In an increasingly postmodern world, the expression of a new belief is becoming progressively dangerous, especially if that new supposition challenges an already codifed "truth." New thinkers who boldly challenge the status quo come under severe scrutiny from both extremes: the fundamentalist right-wing and the liberal left ostensibly denounce and excommunicate any impudent, new expression, particularly if it challenges a passionately felt religious belief. The reaction against Salman Rushdie's The Satanic Verses has been mostly one of moral outrage from devout Muslims and dour displeasure from many respected artists. Rushdie has alienated many of the world's religious communities, political régimes, and cultural fraternities with his 1989 novel about the contemporary world and the birth of an increasingly growing religion: Islam.
Similarly, Mikhail Bulgakov's 1939 novel The Master and Margarita takes an equally heterodox view of the genesis of Christianity and the world of communist Moscow in the 1930s. He, too, blasphemes in a religious sense, questioning the beginning of a religion that millions throughout the world hold sacred.
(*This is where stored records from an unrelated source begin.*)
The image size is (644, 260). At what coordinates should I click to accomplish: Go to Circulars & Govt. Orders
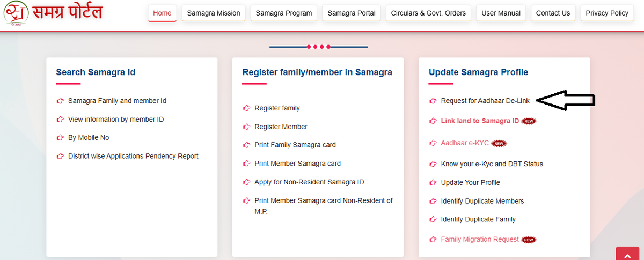[428, 13]
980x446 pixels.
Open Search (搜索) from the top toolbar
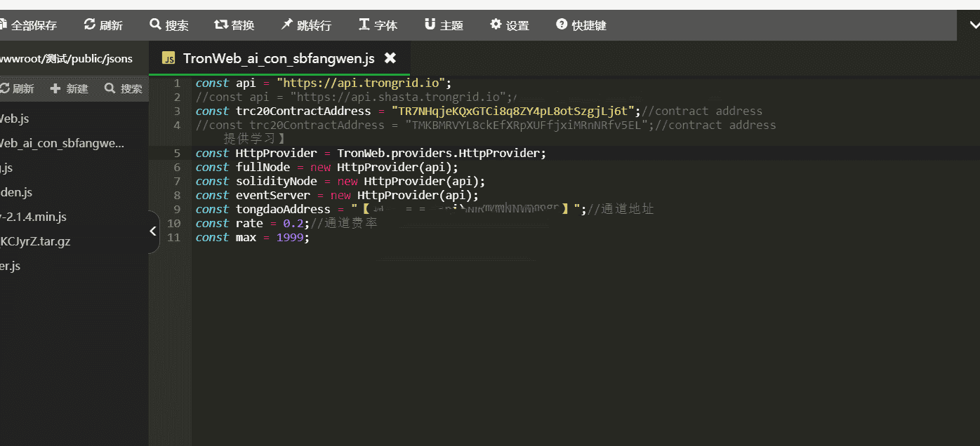(156, 25)
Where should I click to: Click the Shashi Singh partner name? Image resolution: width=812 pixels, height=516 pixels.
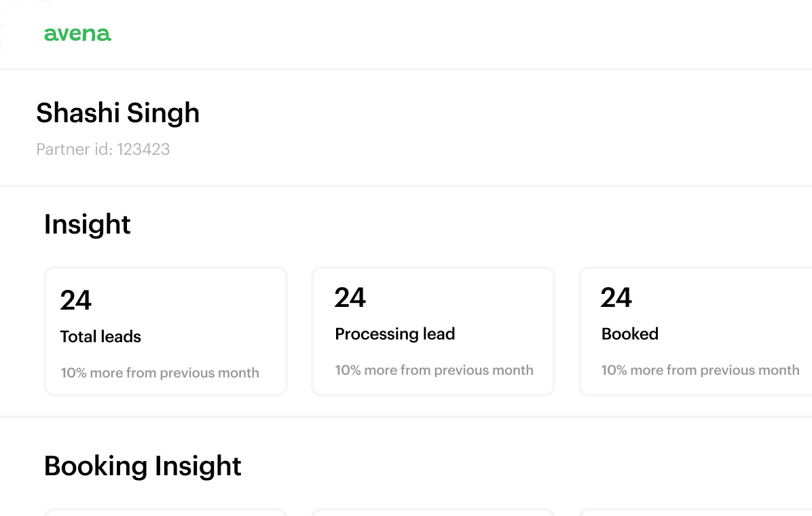pyautogui.click(x=117, y=113)
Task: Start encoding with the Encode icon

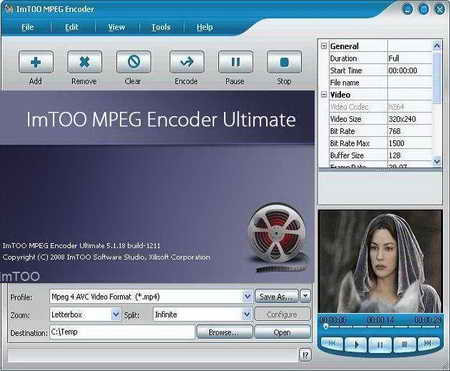Action: tap(186, 62)
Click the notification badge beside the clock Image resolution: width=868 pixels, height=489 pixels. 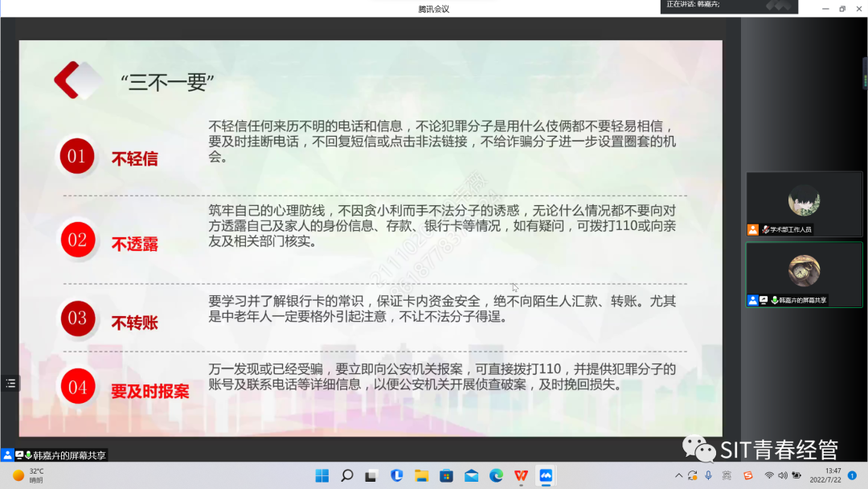[x=852, y=475]
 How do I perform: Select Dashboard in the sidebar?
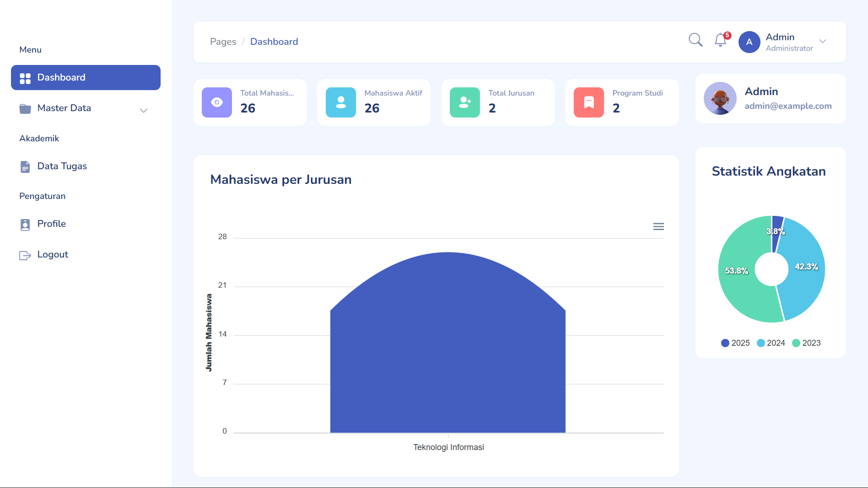(x=86, y=78)
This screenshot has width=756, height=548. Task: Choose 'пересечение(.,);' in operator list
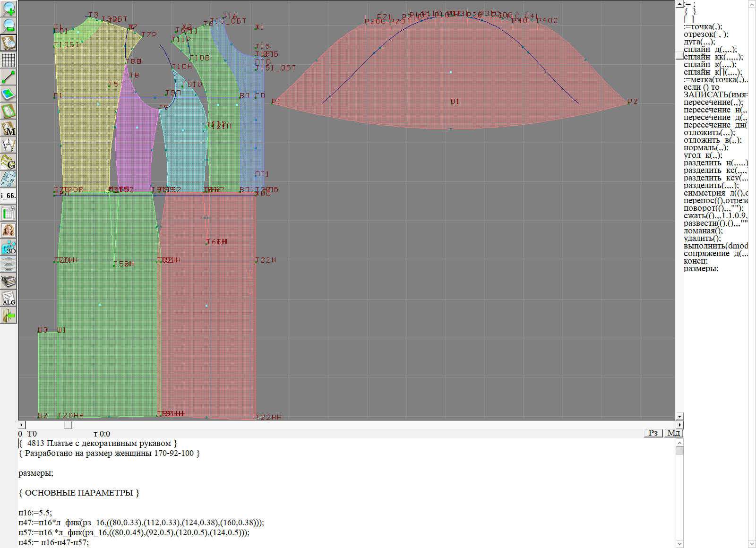pyautogui.click(x=713, y=103)
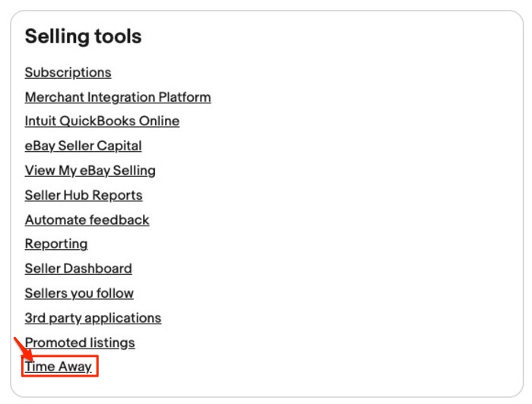Click the word Dashboard in the list
Image resolution: width=532 pixels, height=404 pixels.
(99, 269)
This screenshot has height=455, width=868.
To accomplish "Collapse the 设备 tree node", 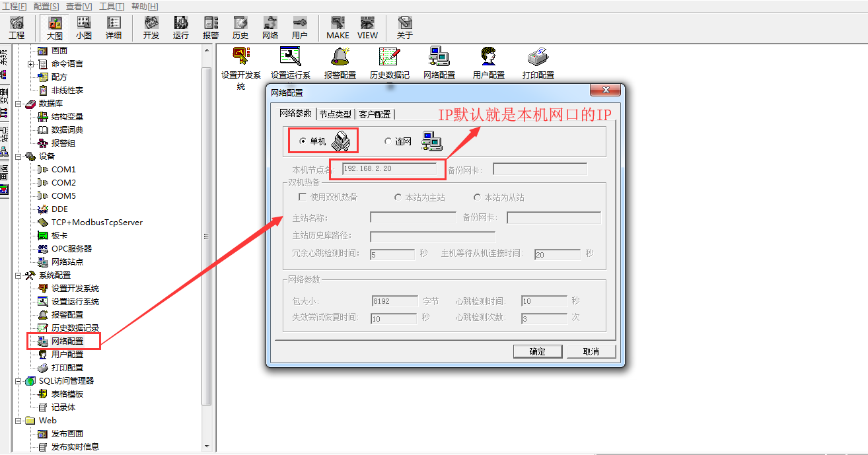I will (x=18, y=157).
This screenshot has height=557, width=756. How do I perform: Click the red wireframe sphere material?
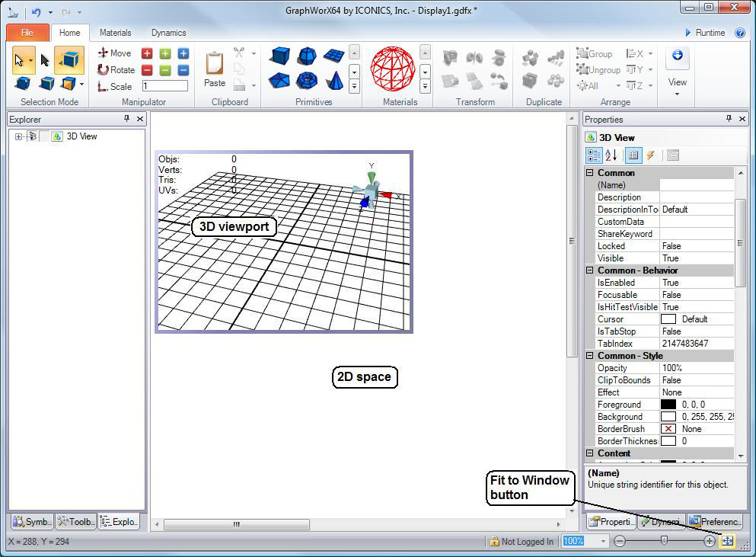pyautogui.click(x=392, y=69)
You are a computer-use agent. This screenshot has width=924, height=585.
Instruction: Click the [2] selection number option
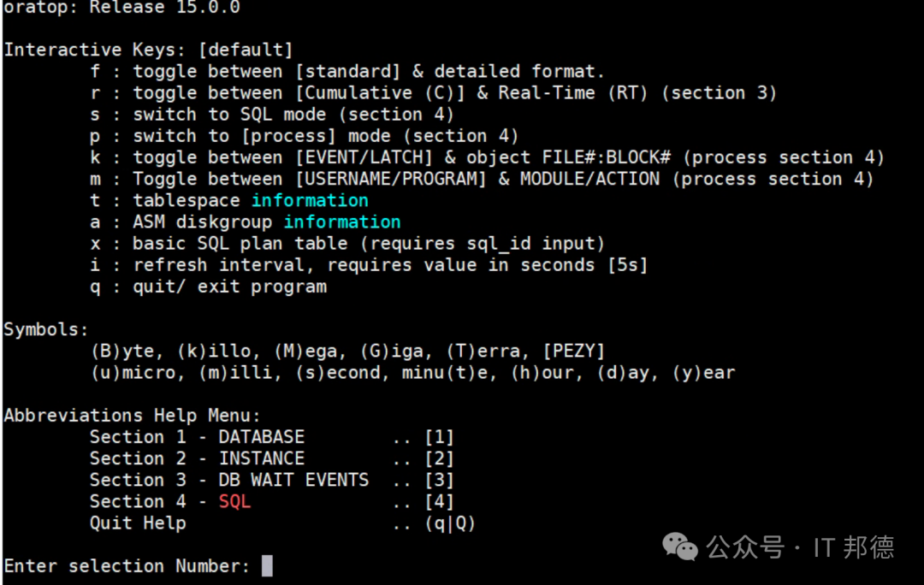439,458
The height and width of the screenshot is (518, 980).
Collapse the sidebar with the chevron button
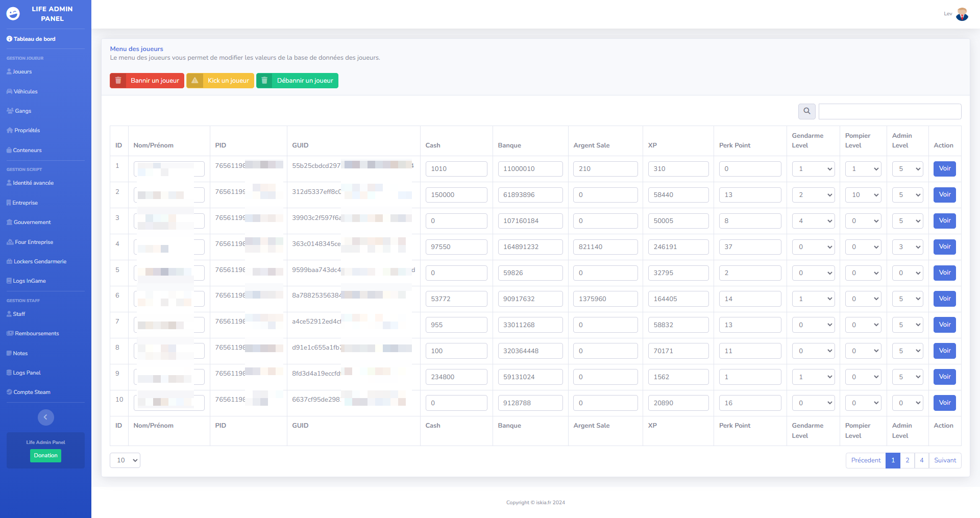tap(45, 417)
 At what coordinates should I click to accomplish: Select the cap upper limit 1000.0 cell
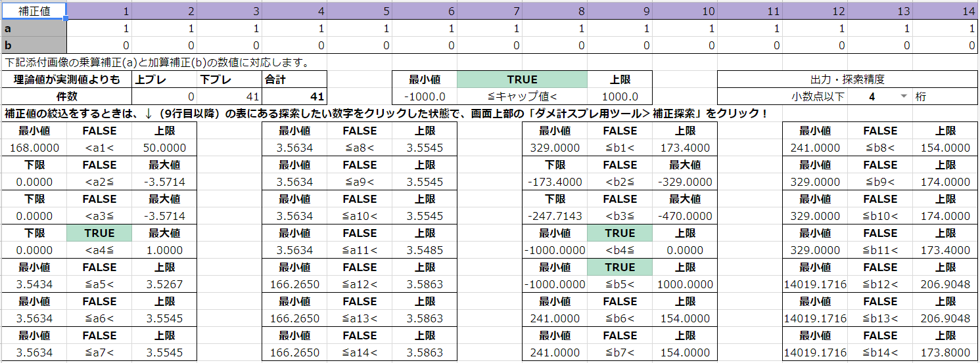(620, 96)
This thesis proposes to look at the healthy blasphemy of the artists Salman Rushdie and Mikhail Bulgakov in their respective novels The Satanic Verses and The Master and Margarita. The working supposition is that Rushdie and Bulgakov celebrate the creative aspect of each individual artist, yet remain skeptical about the holistic truth of that creativity, i.e. the manuscript. In this instance the manuscript represents the written form of an artist's creativity: The New Testament's Gospels and the Qur'an, both of which were derived from the spoken word of the Jesus and Muhammad and, to utilize a verbally precise colloquialism, put down on paper by scribes and followers.
Through an examination of pertinent criticism and a juxtaposition of the novels' major themes of creativity, individuality, expression, and truth, this thesis will attempt to answer the question posed by Rushdie's novel: "What kind of idea are you?" (95). This question, indeed, seems to be the relevant question in both novels: are one's ideas worth enough to go insane, or die, for? And what will these ideas do to, or for, others? The very essence of the artist, his raison d'être, is in question by both novels. Rushdie and Bulgakov represent the rebellious, uncompromising artist as hero, and criticize and abuse the masses for their thoughtless acceptance of one man's vision of the "truth"--a truth they interpret, in true postmodernist form, as being as multifarious as there are souls on this world and as difficult to realize. Therefore, Rushdie and Bulgakov admire the artist and his creation as being representative of an individual truth, yet despise a thoughtless devotion to their art by unthinking masses.